Wenn ein Produktions-Deadlock-Alarm ausgelöst wird, ist ein nützlicher Ablauf:

  1. Erfassen Sie den Deadlock-Bericht, bevor er überschrieben wird.
  2. Identifizieren Sie die beiden Anweisungen und die beteiligten Indizes.
  3. Rekonstruieren Sie die Transaktion um jede Anweisung herum, nicht nur die einzelne Abfrage.
  4. Überprüfen Sie, ob die Codepfade Zeilen oder Tabellen in unterschiedlicher Reihenfolge sperren.
  5. Führen Sie EXPLAIN aus und fügen Sie Indizes hinzu oder passen Sie sie an, wenn der Scan breiter als erwartet ist.
  6. Stellen Sie sicher, dass eine Wiederholungslogik für sichere, idempotente Transaktionen vorhanden ist.
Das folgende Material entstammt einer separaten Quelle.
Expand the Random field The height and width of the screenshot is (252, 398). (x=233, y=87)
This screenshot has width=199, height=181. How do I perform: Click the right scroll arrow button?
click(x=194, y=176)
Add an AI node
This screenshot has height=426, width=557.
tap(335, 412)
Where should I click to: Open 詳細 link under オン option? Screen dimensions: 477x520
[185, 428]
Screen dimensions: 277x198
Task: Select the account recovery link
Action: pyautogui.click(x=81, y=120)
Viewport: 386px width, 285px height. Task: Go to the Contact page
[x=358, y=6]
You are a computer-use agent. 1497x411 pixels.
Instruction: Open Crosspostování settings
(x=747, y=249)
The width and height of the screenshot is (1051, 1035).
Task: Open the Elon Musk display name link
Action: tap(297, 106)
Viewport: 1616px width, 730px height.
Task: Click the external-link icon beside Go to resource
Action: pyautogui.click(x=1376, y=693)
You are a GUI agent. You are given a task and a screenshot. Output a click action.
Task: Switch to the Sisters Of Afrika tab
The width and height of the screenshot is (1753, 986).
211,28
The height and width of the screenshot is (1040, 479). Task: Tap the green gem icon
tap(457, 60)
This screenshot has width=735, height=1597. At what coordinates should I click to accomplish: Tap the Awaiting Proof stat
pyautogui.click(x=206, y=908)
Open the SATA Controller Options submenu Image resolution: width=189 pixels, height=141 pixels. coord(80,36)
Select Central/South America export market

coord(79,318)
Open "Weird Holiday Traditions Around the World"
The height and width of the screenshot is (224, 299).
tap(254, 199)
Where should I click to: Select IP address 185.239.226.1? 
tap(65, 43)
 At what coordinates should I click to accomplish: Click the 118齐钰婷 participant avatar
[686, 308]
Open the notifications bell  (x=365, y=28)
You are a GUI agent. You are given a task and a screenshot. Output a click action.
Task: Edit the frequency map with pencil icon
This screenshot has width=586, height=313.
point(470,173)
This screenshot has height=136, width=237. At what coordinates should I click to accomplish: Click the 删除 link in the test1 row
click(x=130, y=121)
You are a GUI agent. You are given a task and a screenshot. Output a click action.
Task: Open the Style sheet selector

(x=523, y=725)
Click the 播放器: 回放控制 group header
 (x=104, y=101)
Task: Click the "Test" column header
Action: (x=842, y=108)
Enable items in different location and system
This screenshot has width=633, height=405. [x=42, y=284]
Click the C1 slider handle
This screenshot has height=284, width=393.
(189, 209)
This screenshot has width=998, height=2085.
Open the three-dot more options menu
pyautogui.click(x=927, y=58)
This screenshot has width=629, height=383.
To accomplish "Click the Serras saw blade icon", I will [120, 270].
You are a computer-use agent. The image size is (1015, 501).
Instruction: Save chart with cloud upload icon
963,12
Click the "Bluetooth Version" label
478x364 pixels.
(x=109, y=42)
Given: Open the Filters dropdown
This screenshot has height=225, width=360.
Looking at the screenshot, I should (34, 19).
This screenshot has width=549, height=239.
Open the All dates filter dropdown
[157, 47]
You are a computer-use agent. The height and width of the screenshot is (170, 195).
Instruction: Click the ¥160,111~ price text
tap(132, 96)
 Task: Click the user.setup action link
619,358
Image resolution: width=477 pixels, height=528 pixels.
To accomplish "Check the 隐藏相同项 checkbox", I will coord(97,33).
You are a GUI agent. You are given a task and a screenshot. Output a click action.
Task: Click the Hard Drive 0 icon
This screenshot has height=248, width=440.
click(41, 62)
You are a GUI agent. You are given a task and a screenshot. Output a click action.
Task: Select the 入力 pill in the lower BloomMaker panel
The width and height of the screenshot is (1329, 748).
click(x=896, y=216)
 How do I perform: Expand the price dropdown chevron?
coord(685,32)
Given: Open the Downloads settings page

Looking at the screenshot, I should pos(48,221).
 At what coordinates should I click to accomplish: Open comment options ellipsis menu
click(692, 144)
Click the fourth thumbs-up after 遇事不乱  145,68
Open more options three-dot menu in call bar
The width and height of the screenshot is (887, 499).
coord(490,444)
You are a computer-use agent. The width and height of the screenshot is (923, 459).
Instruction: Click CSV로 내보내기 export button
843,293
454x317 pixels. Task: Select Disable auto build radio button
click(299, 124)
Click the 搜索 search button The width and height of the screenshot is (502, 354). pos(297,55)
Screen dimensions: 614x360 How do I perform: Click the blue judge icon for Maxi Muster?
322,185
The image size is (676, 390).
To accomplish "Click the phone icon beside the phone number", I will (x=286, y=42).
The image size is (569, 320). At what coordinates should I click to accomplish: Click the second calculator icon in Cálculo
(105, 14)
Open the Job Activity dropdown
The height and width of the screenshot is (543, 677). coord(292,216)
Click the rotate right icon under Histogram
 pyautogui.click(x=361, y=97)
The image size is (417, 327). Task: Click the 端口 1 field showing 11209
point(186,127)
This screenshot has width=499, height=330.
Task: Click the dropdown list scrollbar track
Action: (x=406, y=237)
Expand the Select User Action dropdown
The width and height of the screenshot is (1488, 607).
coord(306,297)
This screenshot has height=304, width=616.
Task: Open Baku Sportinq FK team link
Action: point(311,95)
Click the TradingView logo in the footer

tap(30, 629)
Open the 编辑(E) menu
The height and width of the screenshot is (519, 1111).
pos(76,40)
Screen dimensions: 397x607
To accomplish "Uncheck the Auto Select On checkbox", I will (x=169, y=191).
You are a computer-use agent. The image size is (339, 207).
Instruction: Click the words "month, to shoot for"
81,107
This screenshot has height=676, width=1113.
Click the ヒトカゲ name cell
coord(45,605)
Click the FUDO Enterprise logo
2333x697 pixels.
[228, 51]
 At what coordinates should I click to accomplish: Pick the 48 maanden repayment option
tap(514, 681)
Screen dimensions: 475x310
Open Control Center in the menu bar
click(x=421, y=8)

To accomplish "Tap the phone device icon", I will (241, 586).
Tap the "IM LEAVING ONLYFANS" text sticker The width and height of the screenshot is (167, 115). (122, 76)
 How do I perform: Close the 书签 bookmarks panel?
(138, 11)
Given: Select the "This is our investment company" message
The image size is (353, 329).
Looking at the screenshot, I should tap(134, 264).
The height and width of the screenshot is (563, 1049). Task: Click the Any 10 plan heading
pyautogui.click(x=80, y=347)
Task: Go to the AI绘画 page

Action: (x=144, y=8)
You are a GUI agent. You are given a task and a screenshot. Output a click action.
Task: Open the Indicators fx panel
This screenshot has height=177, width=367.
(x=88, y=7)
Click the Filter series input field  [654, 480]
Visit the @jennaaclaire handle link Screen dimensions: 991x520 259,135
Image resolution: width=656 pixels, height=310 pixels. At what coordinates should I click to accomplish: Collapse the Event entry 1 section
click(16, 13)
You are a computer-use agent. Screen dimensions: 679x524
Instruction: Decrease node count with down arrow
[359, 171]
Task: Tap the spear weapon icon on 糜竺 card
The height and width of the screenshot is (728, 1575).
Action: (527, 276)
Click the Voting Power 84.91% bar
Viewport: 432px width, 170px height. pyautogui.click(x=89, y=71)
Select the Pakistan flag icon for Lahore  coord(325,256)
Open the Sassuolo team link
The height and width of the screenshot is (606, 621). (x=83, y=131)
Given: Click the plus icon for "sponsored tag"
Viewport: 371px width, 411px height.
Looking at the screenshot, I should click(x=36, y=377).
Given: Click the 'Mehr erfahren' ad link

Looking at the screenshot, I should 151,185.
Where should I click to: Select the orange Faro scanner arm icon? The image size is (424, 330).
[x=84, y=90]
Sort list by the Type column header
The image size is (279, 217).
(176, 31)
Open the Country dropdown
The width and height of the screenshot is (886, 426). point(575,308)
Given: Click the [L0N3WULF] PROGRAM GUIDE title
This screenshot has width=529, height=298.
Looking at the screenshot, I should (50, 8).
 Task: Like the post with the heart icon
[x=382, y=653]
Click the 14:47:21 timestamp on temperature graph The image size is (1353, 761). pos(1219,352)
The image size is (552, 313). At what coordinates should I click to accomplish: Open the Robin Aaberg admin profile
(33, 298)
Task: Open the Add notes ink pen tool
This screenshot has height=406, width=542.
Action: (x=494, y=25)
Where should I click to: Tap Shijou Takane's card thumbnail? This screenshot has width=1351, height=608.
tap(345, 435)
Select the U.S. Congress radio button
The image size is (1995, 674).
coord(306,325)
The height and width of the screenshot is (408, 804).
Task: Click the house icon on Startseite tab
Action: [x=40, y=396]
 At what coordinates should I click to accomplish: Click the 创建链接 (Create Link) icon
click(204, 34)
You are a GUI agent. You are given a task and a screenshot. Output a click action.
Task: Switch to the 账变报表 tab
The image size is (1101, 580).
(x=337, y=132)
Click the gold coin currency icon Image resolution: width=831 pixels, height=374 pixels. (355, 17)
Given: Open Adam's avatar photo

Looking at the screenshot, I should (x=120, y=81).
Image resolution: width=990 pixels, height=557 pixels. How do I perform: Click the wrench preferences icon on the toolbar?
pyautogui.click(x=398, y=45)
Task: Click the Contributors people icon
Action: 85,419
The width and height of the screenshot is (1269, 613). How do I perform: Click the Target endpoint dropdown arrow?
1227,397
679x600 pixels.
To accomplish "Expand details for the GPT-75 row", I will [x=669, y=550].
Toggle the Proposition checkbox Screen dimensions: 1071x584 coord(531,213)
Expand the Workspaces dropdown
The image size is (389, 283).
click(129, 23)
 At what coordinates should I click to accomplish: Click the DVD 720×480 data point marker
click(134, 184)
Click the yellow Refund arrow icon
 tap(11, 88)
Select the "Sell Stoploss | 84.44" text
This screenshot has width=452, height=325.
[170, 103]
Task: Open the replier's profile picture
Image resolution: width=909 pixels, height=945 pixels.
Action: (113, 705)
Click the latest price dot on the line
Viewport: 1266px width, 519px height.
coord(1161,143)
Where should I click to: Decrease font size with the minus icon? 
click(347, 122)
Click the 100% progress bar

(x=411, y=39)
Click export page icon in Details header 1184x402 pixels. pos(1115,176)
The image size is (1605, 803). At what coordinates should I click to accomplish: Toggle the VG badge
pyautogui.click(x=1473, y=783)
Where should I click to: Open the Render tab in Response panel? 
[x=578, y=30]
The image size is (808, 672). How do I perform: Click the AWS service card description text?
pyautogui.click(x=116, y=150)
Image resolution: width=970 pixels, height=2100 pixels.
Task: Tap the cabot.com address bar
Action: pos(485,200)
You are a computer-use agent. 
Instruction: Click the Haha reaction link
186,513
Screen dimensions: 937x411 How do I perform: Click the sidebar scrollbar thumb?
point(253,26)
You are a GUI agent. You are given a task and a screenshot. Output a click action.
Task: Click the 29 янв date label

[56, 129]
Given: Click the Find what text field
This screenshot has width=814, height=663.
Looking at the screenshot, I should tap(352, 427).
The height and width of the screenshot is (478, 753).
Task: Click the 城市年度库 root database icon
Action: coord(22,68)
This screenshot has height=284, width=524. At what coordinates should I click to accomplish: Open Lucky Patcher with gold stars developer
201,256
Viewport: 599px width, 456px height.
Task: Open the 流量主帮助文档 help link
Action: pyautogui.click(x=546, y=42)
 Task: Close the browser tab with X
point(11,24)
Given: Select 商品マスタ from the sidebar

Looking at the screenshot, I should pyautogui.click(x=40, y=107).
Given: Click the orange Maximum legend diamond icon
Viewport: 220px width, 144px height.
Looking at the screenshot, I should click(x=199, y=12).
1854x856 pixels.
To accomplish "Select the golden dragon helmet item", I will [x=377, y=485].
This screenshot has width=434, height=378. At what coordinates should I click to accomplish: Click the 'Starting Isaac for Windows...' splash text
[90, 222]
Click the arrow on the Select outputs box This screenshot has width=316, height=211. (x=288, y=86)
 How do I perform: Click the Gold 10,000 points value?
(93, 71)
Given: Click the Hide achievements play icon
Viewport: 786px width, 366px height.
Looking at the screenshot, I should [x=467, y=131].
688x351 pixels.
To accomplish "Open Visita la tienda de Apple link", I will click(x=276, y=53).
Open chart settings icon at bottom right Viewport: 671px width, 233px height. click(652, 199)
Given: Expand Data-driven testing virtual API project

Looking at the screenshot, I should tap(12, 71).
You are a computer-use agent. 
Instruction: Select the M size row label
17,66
Deadlocks sind Teil von gleichzeitigen Transaktionssystemen, aber wiederholte Deadlocks sind normalerweise behebbar. Kürzere Transaktionen, konsistente Sperrreihenfolge, bessere Indizes und sorgfältige Wiederholungslogik bewirken mehr Gutes als das zufällige Optimieren von Servervariablen.